3. DPT (Dense Prediction Transformer)¶

DPT 아키텍처¶

DPT (Dense Prediction Transformer):

┌─────────────────────────────────────────────────────────────────┐
│                                                                 │
│  Vision Transformer (ViT) 기반 밀집 예측 모델                   │
│                                                                 │
│  입력: 이미지 (H × W × 3)                                       │
│         │                                                       │
│         ▼                                                       │
│  ┌─────────────────────────────────────────────────────────┐    │
│  │  Patch Embedding                                        │    │
│  │  이미지를 패치로 분할 후 임베딩                         │    │
│  │  패치 크기: 16×16                                       │    │
│  └────────────────────────┬────────────────────────────────┘    │
│                           │                                     │
│                           ▼                                     │
│  ┌─────────────────────────────────────────────────────────┐    │
│  │  Transformer Encoder                                    │    │
│  │  ┌───────┐ ┌───────┐ ┌───────┐ ┌───────┐               │    │
│  │  │ Block │→│ Block │→│ Block │→│ Block │               │    │
│  │  └───────┘ └───────┘ └───────┘ └───────┘               │    │
│  │     │          │          │          │                  │    │
│  │     └──────────┼──────────┼──────────┘                  │    │
│  │                ▼          ▼          ▼                  │    │
│  │         다중 스케일 특징 추출                           │    │
│  └─────────────────────────────────────────────────────────┘    │
│                           │                                     │
│                           ▼                                     │
│  ┌─────────────────────────────────────────────────────────┐    │
│  │  Reassemble + Fusion                                    │    │
│  │  다중 스케일 특징 융합                                  │    │
│  └────────────────────────┬────────────────────────────────┘    │
│                           │                                     │
│                           ▼                                     │
│  ┌─────────────────────────────────────────────────────────┐    │
│  │  Head (Conv Layers)                                     │    │
│  │  최종 깊이 맵 출력                                      │    │
│  └────────────────────────┬────────────────────────────────┘    │
│                           │                                     │
│                           ▼                                     │
│  출력: 깊이 맵 (H × W)                                          │
│                                                                 │
└─────────────────────────────────────────────────────────────────┘

DPT 구현¶

import cv2
import numpy as np
import torch
from torchvision import transforms

class DPTDepthEstimator:
    """DPT 깊이 추정기"""

    def __init__(self, model_type='DPT_Large'):
        """
        model_type: 'DPT_Large', 'DPT_Hybrid', 'DPT_SwinV2_L_384'
        """
        self.device = torch.device(
            'cuda' if torch.cuda.is_available() else 'cpu'
        )

        # PyTorch Hub에서 모델 로드
        self.model = torch.hub.load('intel-isl/MiDaS', model_type)
        self.model.to(self.device)
        self.model.eval()

        # 전처리 트랜스폼 로드
        midas_transforms = torch.hub.load('intel-isl/MiDaS', 'transforms')
        self.transform = midas_transforms.dpt_transform

    def estimate(self, img):
        """깊이 추정"""

        h, w = img.shape[:2]

        # BGR → RGB
        img_rgb = cv2.cvtColor(img, cv2.COLOR_BGR2RGB)

        # 전처리 및 추론
        input_batch = self.transform(img_rgb).to(self.device)
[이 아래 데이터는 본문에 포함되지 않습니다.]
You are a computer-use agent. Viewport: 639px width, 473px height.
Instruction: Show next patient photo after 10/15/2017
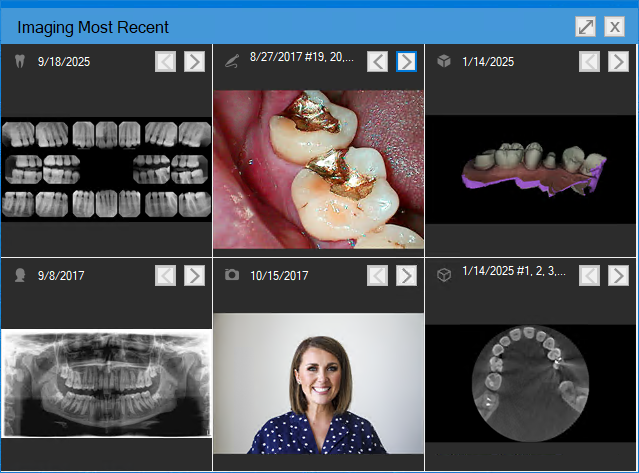[x=406, y=275]
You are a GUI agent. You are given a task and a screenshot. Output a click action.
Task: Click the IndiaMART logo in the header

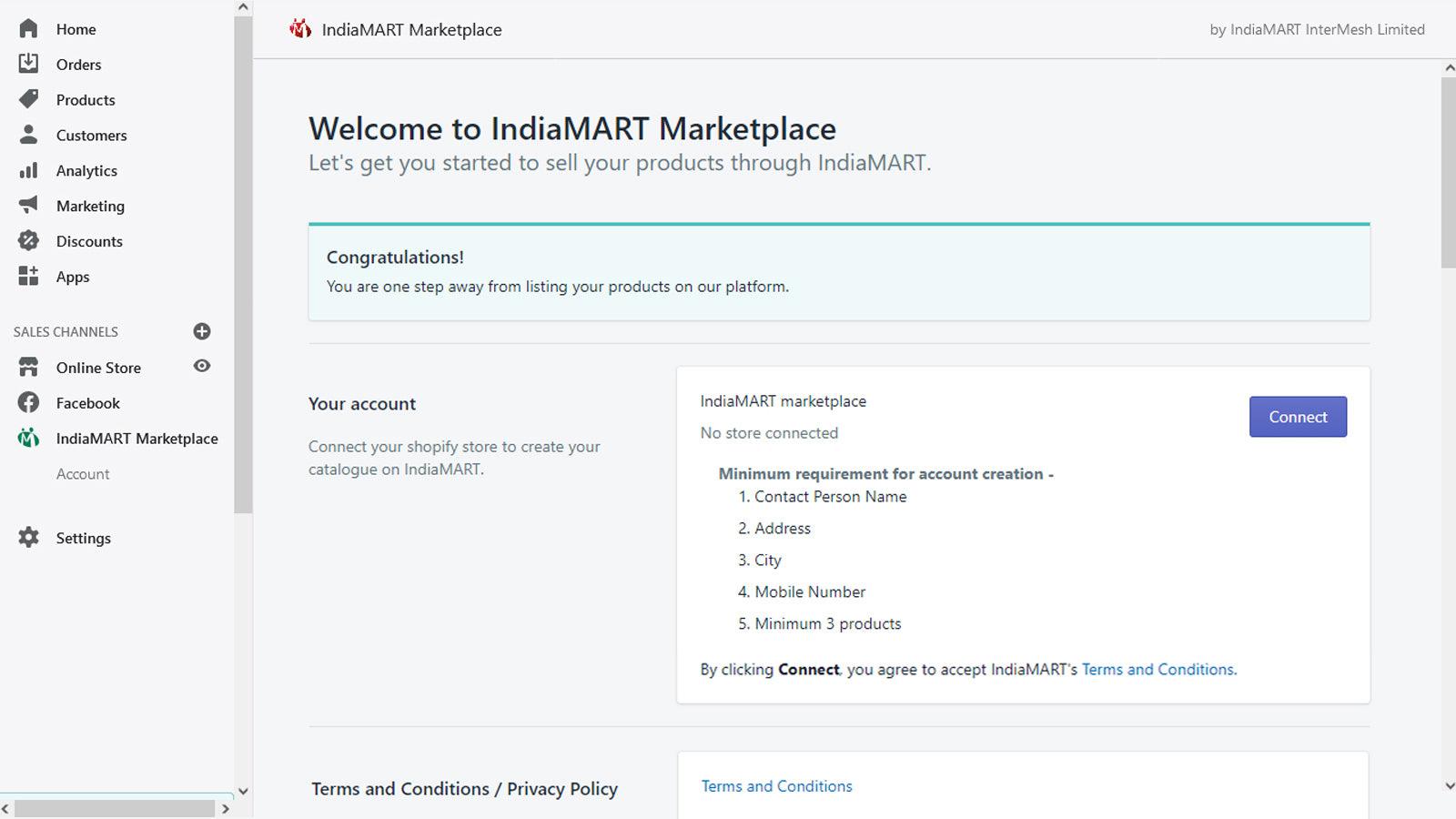300,28
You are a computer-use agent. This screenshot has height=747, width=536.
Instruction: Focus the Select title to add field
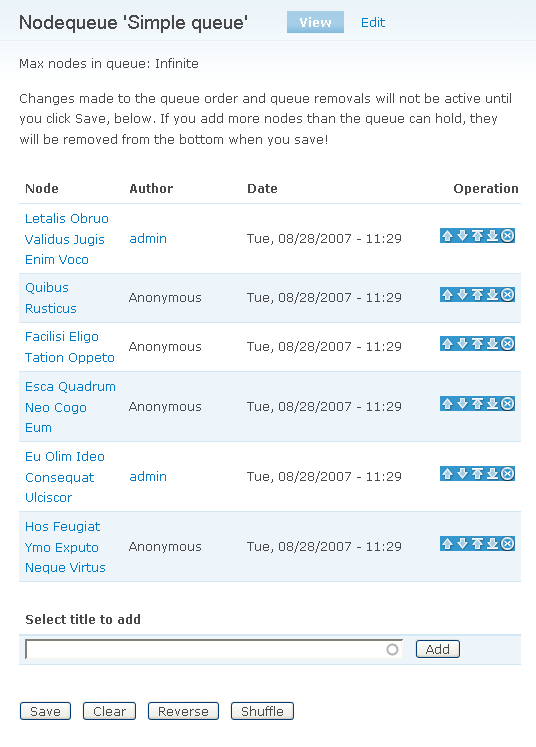point(214,649)
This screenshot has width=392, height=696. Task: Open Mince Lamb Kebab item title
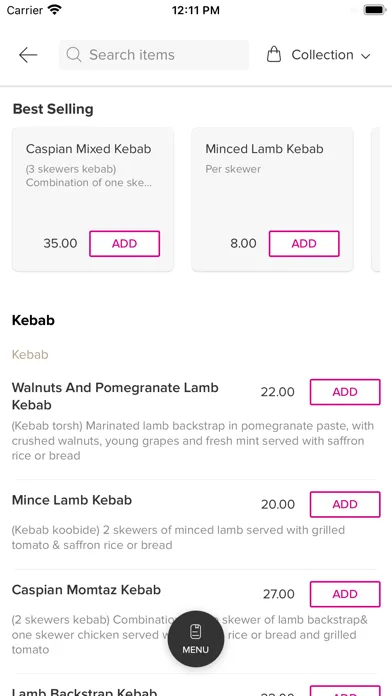point(72,500)
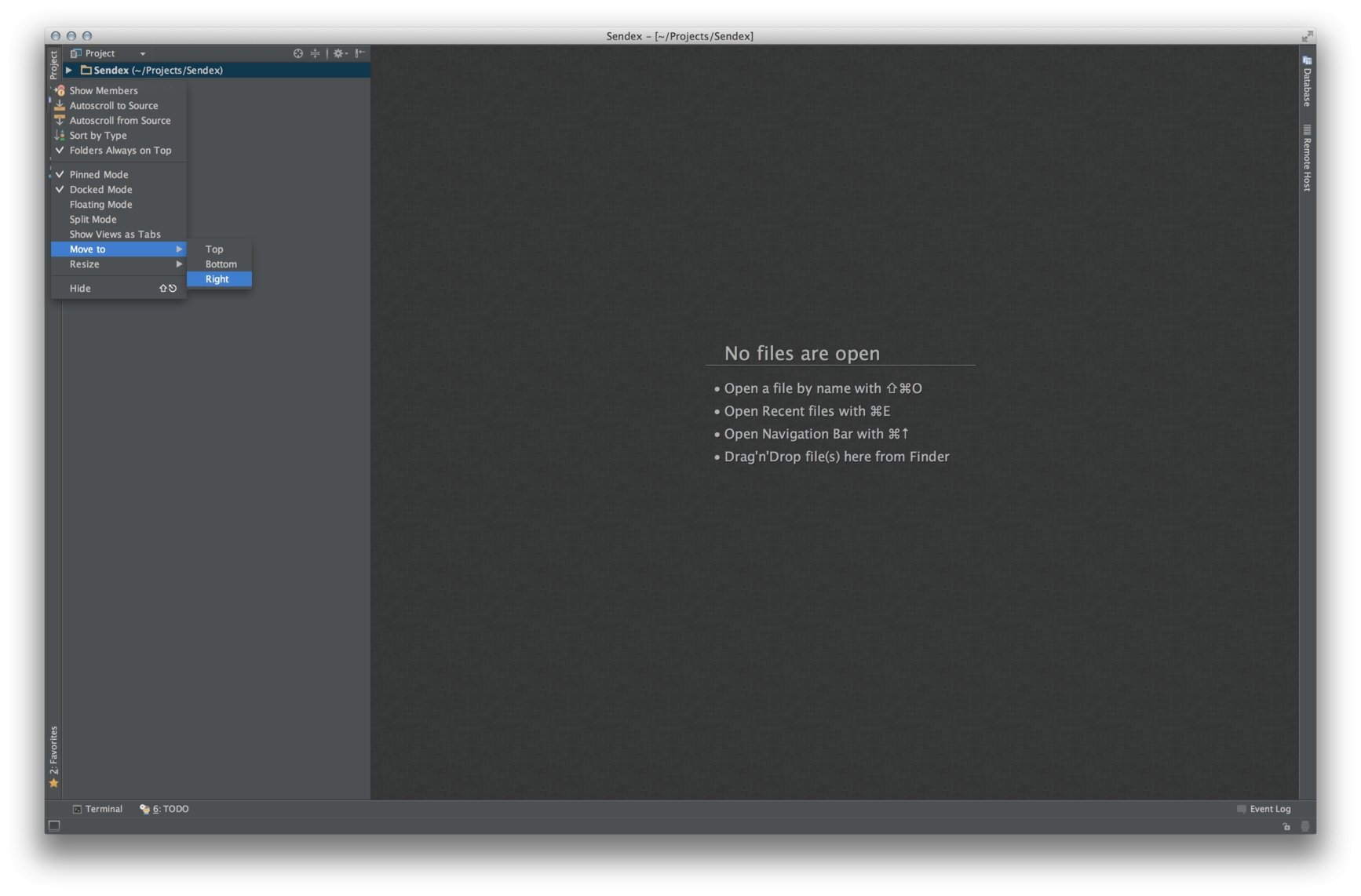The image size is (1361, 896).
Task: Click the Hector inspector icon in status bar
Action: [1305, 826]
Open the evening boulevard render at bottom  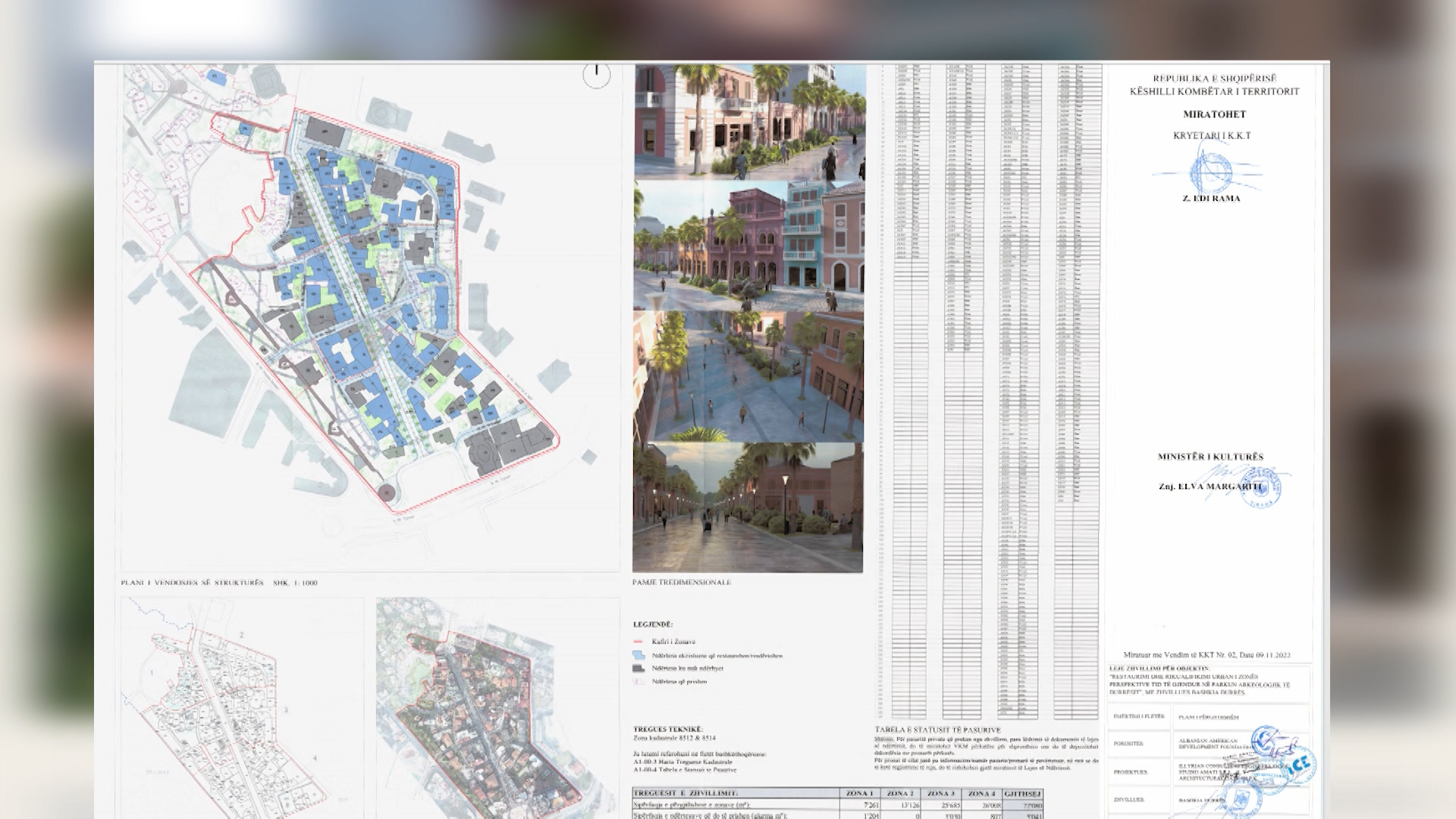click(x=749, y=507)
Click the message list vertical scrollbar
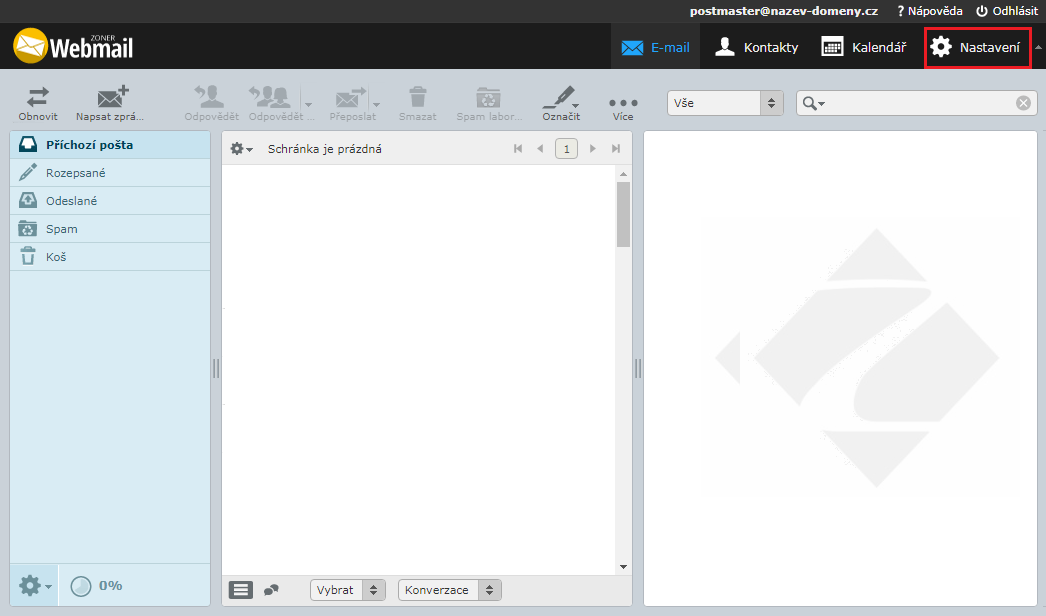 tap(623, 214)
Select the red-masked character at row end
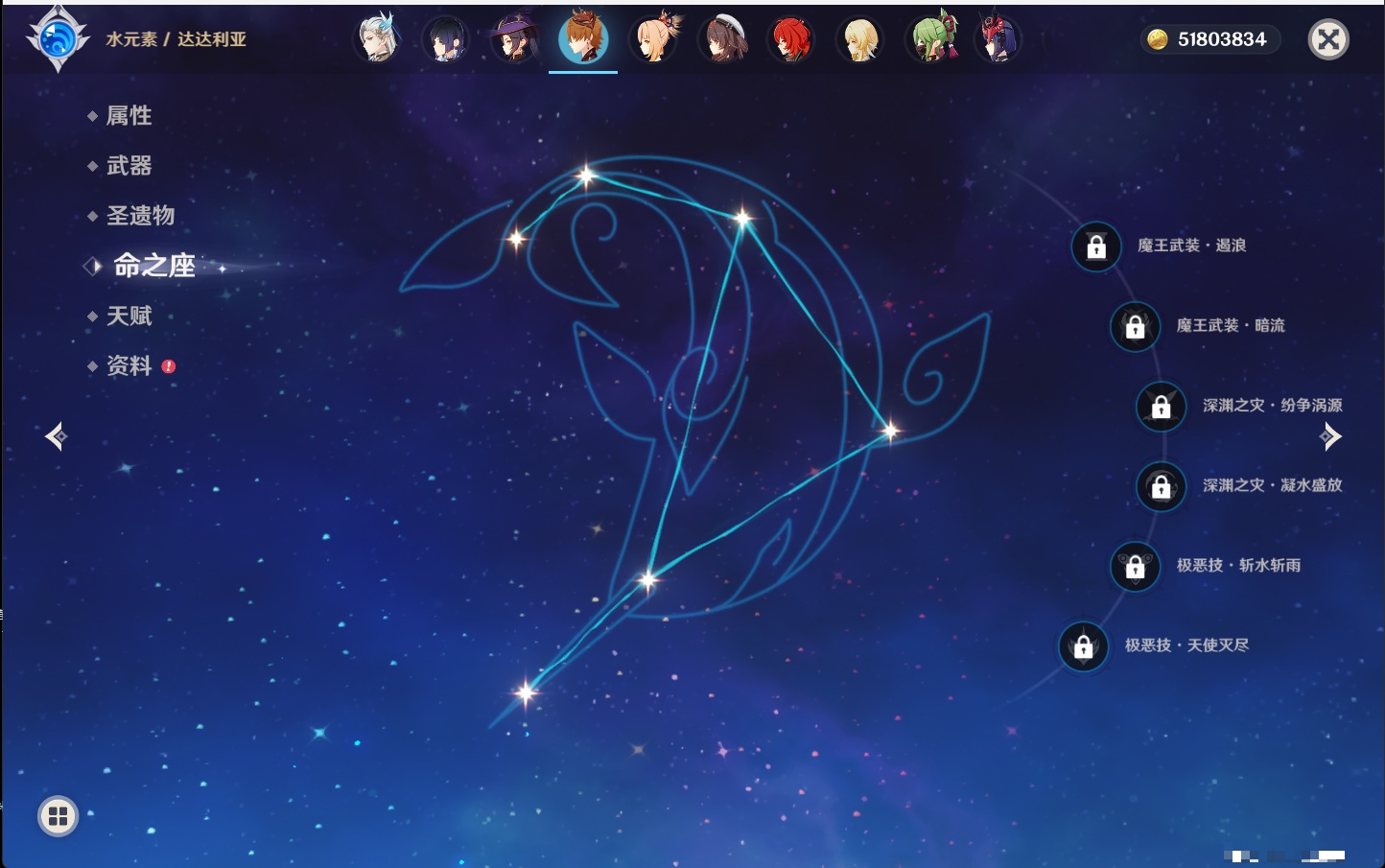This screenshot has height=868, width=1385. [x=998, y=40]

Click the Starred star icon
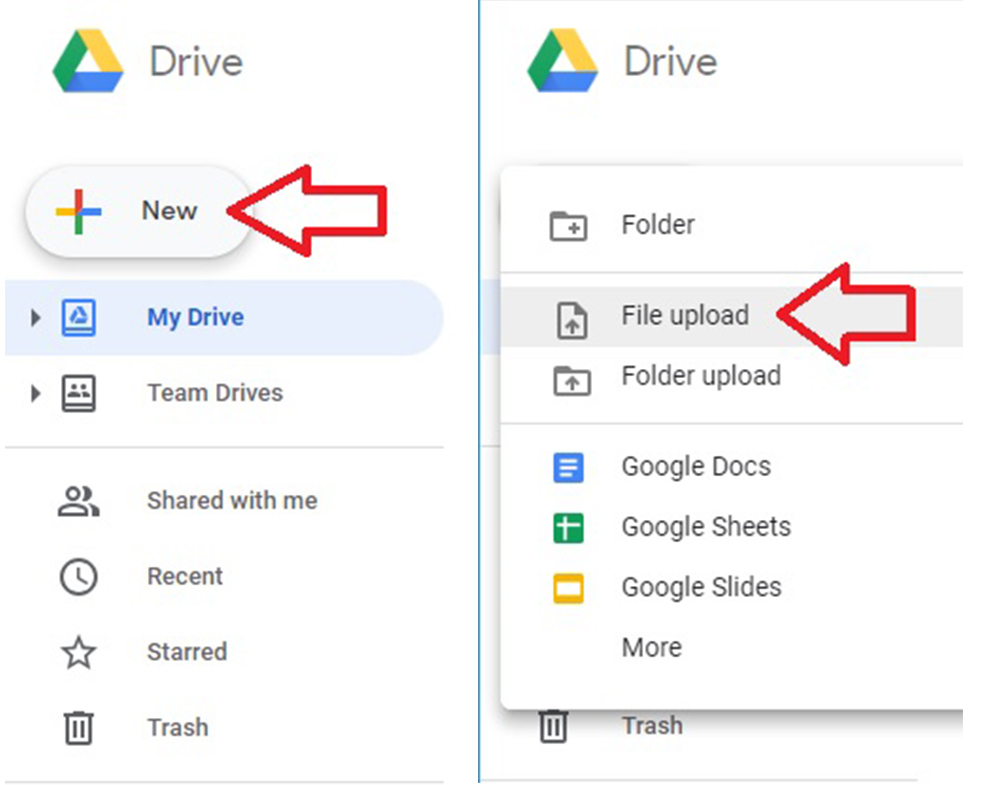(78, 653)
        with torch.no_grad():
            prediction = self.model(input_batch)

            # 원본 크기로 보간
            prediction = torch.nn.functional.interpolate(
                prediction.unsqueeze(1),
                size=(h, w),
                mode='bicubic',
                align_corners=False
            ).squeeze()

        depth = prediction.cpu().numpy()

        return depth

    def get_metric_depth(self, depth, scale=10.0):
        """상대 깊이 → 미터 단위 변환 (근사)"""

        # MiDaS/DPT는 상대 깊이를 출력
        # 절대 깊이로 변환하려면 스케일 추정 필요

        depth_metric = scale / (depth + 1e-6)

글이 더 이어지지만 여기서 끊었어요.